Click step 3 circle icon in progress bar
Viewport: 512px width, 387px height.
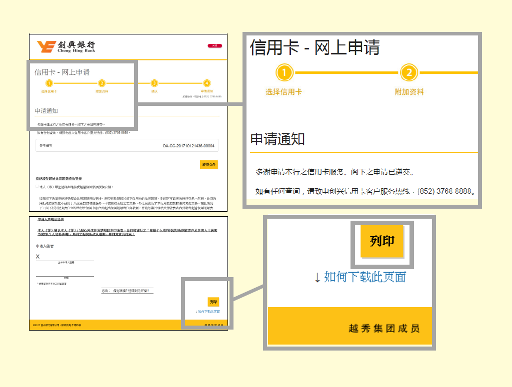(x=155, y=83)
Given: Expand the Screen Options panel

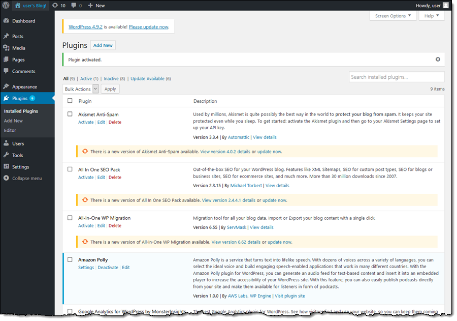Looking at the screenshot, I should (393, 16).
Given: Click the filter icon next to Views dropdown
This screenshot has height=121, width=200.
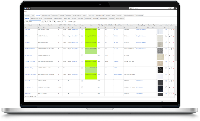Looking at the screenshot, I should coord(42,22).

******

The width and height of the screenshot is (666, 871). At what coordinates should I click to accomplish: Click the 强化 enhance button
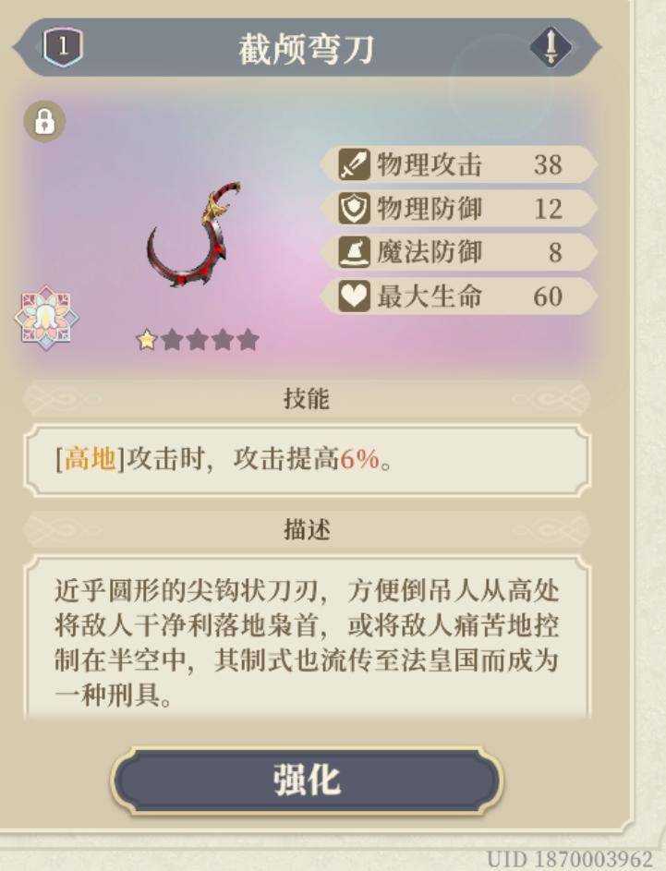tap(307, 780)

******

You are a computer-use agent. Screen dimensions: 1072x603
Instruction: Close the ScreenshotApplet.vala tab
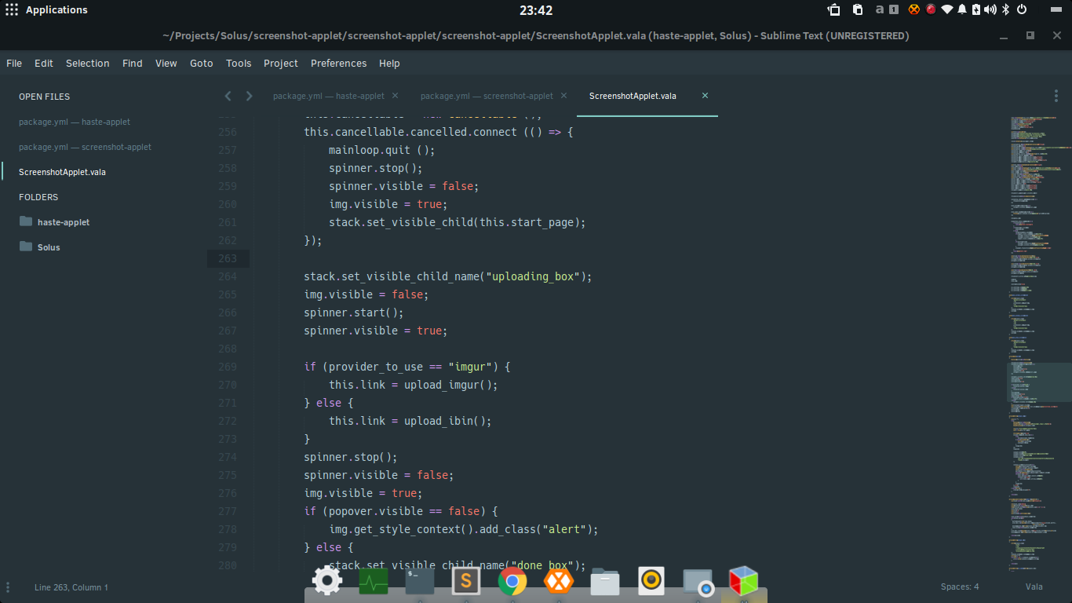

******

* TASK REQUIREMENTS: The answer must be every line of the data that contains the word "icon".

* EXERCISE RESULT:
Click step 3 circle icon in progress bar
Given: Click the filter icon next to Views dropdown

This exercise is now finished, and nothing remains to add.